The firm, which has an asset management division, a broker business and a separate, independent registered investment advisory firm, typically executes one acquisition every two months. Other times, however, it can work on multiple deals simultaneously.
“We are very active, which means that we’re also very active in the debt markets and are very thankful that we have got great coverage from a variety of different lenders.”
Still, the specialists are feeling the impact from tightening borrowing credit terms stemming from the lender pullback across the market with Carroll citing agency lenders Fannie Mae and Freddie Mac as the most active lenders right now.
But even so, deals are not pencilling out.
“You’re not getting adequate cash-on-cash, and you are not getting adequate cap rates to make it attractive enough,” said Carroll. “Even with substantial value-add, [it is hard to] get to an internal rate of return that we look to achieve for our investors, so that is a quandary [where] something has to change.”
In the medium term, there will be some potential for distress.
“There are always bad operators out there, that with a higher cost of borrowing. But there is always some potential for distressed acquisitions and there is a monstrous amount of equity on the sidelines waiting to be deployed.”
The idea that there are huge levels of distress coming down the pipe is unrealistic for Ballast.
“There is just too much capital; too many professional operators that are happy to snap up those distress opportunities as a turnaround. I’m very dubious that there is massive potential for disruption.”
Beyond increased cost of borrowing, Carroll highlights the shift being felt in the cost of insurance.
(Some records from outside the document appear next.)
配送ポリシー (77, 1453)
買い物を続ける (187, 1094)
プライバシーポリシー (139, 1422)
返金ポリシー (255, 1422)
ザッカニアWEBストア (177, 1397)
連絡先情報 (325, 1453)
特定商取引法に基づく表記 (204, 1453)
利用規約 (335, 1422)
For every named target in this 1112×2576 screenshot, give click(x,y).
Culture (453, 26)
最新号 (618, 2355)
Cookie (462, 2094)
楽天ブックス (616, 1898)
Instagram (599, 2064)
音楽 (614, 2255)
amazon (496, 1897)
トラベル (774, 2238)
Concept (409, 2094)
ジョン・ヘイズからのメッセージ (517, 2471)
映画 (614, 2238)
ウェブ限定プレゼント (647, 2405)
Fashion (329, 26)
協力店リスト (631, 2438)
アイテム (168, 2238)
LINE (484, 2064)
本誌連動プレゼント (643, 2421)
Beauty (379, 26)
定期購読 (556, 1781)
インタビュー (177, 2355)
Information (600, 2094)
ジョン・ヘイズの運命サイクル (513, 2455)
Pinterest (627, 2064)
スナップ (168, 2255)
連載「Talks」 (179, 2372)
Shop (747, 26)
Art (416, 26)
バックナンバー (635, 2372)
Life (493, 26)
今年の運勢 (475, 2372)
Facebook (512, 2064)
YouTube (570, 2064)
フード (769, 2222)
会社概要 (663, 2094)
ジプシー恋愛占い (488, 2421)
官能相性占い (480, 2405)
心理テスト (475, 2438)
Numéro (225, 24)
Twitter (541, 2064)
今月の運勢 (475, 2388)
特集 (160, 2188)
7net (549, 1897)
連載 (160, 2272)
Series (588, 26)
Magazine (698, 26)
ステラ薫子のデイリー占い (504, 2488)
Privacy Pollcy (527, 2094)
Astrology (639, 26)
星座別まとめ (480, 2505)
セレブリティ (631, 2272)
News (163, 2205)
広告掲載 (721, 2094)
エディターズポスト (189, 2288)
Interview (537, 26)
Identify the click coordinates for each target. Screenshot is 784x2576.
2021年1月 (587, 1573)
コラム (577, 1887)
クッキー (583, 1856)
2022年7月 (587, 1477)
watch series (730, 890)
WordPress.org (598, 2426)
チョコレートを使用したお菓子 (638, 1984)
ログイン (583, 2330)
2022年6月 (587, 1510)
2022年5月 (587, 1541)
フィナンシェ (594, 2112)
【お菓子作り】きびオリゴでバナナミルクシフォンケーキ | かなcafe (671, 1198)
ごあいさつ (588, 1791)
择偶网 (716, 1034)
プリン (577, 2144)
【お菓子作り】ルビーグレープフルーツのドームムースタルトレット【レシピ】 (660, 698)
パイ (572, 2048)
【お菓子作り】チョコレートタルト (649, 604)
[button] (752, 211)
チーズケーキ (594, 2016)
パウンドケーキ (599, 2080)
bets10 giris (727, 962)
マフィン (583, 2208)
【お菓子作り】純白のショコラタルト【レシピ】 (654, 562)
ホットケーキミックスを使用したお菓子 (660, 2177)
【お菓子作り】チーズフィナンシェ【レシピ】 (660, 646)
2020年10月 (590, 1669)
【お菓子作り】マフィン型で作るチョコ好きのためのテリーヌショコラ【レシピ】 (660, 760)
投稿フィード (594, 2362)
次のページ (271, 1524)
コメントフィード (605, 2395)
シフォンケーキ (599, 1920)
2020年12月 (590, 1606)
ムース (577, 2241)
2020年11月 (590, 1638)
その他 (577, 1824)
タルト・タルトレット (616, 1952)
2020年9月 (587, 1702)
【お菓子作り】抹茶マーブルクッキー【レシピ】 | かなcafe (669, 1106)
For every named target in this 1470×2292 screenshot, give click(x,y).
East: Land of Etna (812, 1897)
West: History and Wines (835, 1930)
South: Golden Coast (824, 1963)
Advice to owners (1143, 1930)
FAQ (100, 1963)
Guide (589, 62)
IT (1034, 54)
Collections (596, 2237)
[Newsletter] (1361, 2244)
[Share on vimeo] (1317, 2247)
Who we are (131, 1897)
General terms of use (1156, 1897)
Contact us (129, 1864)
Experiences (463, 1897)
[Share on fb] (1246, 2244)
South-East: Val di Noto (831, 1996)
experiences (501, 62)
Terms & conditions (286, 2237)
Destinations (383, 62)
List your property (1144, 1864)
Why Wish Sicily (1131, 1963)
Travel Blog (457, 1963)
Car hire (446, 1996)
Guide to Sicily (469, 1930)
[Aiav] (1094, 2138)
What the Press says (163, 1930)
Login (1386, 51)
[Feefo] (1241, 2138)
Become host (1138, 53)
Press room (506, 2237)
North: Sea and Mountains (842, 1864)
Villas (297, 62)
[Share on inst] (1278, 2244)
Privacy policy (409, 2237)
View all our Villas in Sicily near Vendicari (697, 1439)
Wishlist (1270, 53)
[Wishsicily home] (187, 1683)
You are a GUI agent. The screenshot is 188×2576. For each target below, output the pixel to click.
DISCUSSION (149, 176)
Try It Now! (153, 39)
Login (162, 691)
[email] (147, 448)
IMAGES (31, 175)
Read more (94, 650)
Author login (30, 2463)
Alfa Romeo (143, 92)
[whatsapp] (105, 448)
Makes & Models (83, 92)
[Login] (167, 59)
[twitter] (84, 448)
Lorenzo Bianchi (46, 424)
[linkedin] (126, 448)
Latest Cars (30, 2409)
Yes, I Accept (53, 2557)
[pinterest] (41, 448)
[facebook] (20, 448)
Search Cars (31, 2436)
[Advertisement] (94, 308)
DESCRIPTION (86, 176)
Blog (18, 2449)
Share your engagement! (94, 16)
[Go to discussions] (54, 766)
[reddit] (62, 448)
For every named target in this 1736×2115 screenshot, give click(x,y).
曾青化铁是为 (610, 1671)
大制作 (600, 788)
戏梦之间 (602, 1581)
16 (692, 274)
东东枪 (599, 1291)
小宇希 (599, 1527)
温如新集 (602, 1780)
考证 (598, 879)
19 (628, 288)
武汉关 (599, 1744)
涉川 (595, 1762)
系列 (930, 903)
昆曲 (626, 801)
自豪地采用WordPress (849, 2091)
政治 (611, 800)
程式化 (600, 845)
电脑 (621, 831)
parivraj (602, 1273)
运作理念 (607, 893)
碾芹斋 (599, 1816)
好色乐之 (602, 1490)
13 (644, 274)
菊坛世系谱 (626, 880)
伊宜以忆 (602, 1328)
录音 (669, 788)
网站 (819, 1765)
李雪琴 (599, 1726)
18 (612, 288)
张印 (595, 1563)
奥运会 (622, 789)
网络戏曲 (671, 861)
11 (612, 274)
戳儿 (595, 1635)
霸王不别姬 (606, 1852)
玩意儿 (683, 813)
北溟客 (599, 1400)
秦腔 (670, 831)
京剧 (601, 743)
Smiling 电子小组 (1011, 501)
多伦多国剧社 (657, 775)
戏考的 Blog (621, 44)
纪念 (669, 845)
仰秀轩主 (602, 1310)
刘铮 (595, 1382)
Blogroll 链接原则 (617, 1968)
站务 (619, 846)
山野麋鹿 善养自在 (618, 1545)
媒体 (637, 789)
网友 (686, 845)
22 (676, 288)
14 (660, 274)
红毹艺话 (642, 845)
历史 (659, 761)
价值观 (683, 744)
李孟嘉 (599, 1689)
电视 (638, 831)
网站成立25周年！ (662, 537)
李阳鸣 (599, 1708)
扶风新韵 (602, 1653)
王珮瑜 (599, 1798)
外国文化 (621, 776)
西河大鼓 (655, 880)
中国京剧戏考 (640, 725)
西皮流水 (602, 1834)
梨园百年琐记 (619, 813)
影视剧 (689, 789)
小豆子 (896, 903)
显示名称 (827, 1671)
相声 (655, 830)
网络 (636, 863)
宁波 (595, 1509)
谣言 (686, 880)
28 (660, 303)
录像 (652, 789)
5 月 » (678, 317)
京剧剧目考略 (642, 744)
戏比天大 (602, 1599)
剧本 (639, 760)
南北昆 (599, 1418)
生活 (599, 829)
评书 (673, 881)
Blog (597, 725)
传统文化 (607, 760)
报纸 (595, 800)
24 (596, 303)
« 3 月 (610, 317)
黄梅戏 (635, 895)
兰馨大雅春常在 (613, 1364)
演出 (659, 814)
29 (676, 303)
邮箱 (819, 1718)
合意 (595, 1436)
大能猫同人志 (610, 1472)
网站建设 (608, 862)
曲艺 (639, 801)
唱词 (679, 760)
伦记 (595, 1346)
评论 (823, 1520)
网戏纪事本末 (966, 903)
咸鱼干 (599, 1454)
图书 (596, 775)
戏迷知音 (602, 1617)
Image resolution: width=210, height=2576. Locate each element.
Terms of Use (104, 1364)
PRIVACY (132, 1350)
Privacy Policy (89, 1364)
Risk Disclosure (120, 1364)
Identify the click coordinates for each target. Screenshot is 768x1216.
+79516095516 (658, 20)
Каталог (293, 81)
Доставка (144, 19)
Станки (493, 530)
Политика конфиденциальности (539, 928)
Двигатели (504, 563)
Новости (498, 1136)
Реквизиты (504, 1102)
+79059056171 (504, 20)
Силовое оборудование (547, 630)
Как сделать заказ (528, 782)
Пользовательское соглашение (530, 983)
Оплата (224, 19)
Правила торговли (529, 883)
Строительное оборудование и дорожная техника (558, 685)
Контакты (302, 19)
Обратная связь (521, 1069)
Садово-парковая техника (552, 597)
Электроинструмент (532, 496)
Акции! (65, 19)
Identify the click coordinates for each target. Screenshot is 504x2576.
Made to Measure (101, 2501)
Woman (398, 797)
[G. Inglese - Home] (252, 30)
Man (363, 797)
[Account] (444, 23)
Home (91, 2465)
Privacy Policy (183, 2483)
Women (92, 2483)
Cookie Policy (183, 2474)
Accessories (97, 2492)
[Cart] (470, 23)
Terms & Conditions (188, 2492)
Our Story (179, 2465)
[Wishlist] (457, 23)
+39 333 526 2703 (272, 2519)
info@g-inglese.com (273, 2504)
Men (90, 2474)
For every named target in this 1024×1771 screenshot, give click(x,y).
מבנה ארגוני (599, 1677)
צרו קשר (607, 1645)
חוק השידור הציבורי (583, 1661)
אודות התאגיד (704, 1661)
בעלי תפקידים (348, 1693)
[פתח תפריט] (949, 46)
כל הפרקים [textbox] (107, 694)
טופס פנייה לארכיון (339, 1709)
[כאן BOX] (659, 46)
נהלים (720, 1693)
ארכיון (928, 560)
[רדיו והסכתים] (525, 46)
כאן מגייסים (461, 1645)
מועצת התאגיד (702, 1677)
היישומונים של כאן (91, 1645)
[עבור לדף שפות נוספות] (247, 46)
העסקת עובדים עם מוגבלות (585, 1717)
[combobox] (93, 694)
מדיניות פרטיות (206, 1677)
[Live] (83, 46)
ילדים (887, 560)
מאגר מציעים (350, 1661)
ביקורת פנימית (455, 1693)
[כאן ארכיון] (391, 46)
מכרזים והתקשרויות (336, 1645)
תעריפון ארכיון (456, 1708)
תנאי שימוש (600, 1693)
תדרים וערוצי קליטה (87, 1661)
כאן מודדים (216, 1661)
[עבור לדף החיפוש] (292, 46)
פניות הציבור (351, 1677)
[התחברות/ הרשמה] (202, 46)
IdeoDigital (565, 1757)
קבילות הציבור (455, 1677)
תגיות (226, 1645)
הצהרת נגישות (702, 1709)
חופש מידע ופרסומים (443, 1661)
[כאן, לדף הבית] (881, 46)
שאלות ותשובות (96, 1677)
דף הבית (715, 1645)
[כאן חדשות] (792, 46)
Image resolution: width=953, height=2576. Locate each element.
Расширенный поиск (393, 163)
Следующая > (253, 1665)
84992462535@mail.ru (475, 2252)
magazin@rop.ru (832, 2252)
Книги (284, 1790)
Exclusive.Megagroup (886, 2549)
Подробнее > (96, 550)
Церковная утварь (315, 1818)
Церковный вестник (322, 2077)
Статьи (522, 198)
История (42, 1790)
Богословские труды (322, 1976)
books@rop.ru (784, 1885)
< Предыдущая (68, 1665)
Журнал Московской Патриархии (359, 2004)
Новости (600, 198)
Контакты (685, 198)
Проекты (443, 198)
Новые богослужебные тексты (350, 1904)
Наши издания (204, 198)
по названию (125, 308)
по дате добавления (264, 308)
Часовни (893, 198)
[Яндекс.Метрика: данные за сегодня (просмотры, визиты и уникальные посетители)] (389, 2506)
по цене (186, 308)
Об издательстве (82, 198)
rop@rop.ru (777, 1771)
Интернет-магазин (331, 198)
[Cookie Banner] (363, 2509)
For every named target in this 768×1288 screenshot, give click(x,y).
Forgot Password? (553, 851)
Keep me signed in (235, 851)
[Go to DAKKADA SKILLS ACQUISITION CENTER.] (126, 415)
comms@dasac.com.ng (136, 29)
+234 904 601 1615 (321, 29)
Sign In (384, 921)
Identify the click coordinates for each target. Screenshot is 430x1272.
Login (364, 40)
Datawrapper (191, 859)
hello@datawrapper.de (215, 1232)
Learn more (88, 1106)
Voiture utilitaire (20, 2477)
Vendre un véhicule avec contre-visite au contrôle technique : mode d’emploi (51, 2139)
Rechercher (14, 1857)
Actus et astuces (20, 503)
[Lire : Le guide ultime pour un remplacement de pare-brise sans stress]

Historically, that was a much smaller percentage of a business’ total operating expenditure than it has been for the last six to 12 months, where it has become a much more material percentage.
“So simultaneous to rising cost of borrowing, you have actual genuine higher operating costs, as well as inflation across the board.”
Sector by sector
Ballast believes the way to navigate the current environment is to focus on the certain areas within real estate.
“We wish we saw more distress because that would present some sort of buying opportunity,” said Carroll. “While there’s a lot of disruption right now, there are there are certainly pockets of that market that have held up fairly well.”
Ballast is seeing market participants moving away from office and into the darling sectors within real estate – multifamily.
“[We are seeing] this reallocation within the asset class, simultaneously, you’re having this broader allocation.”